> [Goal of the exercise] Within the listing, each line that has the string "will" should be copied.

> [Data for this task]
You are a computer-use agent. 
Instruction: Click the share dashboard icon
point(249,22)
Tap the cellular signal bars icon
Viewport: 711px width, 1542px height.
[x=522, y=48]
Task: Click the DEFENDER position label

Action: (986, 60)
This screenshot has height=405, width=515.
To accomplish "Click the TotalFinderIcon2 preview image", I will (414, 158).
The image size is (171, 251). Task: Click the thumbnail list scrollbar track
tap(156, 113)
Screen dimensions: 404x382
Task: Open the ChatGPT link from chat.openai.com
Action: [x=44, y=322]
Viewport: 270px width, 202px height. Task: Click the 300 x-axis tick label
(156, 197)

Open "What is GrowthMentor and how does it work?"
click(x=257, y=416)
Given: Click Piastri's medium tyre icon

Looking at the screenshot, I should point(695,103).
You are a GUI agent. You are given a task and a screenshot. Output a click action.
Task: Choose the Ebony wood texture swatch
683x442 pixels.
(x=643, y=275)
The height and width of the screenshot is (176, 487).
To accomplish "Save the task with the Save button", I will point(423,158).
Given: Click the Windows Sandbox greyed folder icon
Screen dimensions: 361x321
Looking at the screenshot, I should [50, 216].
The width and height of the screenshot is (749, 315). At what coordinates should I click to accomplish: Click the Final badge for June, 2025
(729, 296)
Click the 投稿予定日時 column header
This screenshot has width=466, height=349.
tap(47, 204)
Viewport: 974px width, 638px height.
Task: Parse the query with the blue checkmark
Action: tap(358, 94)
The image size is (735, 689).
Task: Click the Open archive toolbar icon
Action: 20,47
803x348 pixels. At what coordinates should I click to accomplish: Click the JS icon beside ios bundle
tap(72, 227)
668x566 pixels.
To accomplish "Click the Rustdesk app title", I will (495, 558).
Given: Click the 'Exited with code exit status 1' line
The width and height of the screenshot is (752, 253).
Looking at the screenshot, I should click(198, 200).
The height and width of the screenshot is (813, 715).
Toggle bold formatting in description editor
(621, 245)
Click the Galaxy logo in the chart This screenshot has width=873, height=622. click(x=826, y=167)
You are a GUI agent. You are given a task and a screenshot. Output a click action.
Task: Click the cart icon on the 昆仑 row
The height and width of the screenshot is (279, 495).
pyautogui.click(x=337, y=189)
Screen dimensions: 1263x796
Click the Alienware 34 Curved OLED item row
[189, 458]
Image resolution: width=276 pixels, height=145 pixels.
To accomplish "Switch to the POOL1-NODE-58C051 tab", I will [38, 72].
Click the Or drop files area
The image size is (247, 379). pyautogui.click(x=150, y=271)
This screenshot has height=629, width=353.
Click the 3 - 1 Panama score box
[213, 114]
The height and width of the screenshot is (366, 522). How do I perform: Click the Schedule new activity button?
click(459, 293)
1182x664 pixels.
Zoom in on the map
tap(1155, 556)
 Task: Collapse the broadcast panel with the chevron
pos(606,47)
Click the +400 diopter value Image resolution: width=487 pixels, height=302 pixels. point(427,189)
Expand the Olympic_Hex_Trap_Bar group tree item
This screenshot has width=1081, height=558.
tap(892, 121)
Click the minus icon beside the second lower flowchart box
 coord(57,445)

> [Response area]
To accomplish "Click the TotalFinderIcon2 preview image", I will (414, 158).
To accomplish "Save the task with the Save button", I will point(423,158).
To accomplish "Click the Rustdesk app title", I will (495, 558).
To accomplish "Switch to the POOL1-NODE-58C051 tab", I will [38, 72].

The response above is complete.